England v South Africa, 3rd NatWest T20I, Edgbaston September 11, 2012

Kirsten takes break before World Twenty20

Gary Kirsten, the South Africa coach, will leave the England tour a couple of days early and miss the final Twenty20 international at Edgbaston to spend some time with his family before the World Twenty20 in Sri Lanka.

Russell Domingo, the assistant coach, will take charge of the squad for the last match of the tour. South Africa remain 1-0 up after the washout at Old Trafford and it had been a long-term part of the planning that Kirsten would spend a few extra days at home.

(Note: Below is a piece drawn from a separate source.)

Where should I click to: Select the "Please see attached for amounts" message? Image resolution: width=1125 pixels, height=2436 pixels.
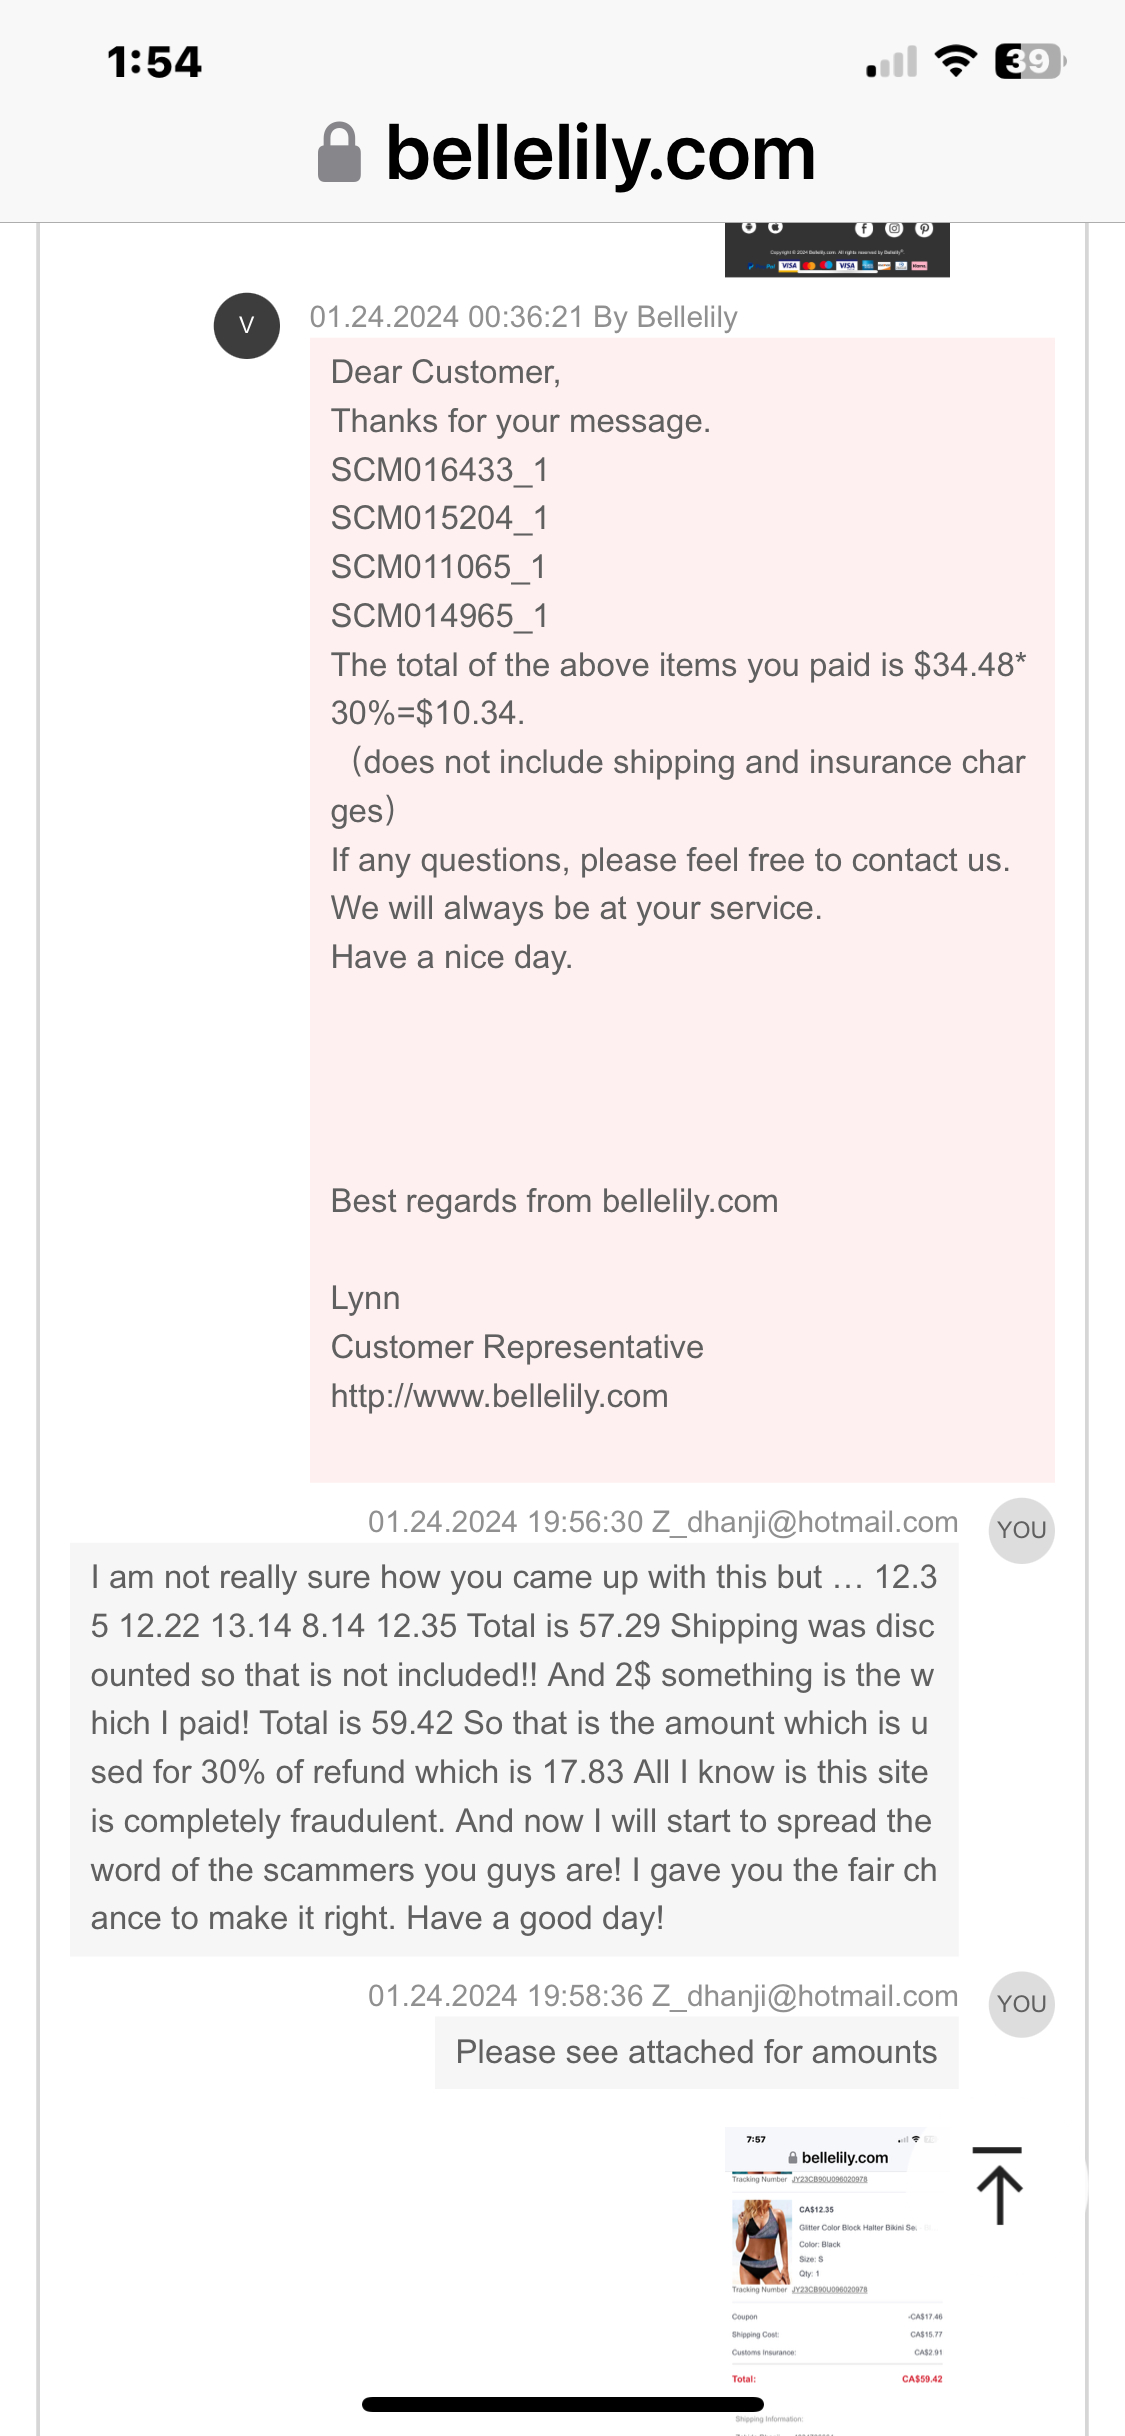coord(696,2052)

"I have made a decision to go home and to see my family, that is something that has always been part of my thinking when I took up this job," he said. "I think it will be good for the team, just to have me out of the space for a little bit and to see how the ship runs. I'm looking forward to seeing how that unfolds."

South Africa have a warm-up match in Sri Lanka on September 17 before their first group match three days later against Zimbabwe. Following the tournament South Africa will return home for a short period before leaving for their tour of Australia, which includes three Tests from early November to early December, before a full home season with visits from New Zealand and Pakistan. Other than missing part of the Australia Test in Cape Town last year when his wife had a baby, Kirsten has been ever-present since taking the job in June 2011.

Regardless of the outcome of the final Twenty20 this will go down as a hugely successful tour for Kirsten after South Africa secured the Test series 2-0 to go to No. 1 in the world. A more inexperienced team then fought back to level the one-day contests at 2-2, although that meant losing the top ranking they had gained earlier in the series. If it had not rained in Manchester on Monday, they were favourites to take theTwenty20 series there.

Kirsten is not the only coach who has taken time away from his team recently. England have used a similar approach with Andy Flower, with him missing the final one-day international against Trent Bridge - a match where England were heavily beaten. Last year he also sat out the ODI against Ireland, in Dublin, and on both occasions Richard Halsall, the fielding coach, took charge.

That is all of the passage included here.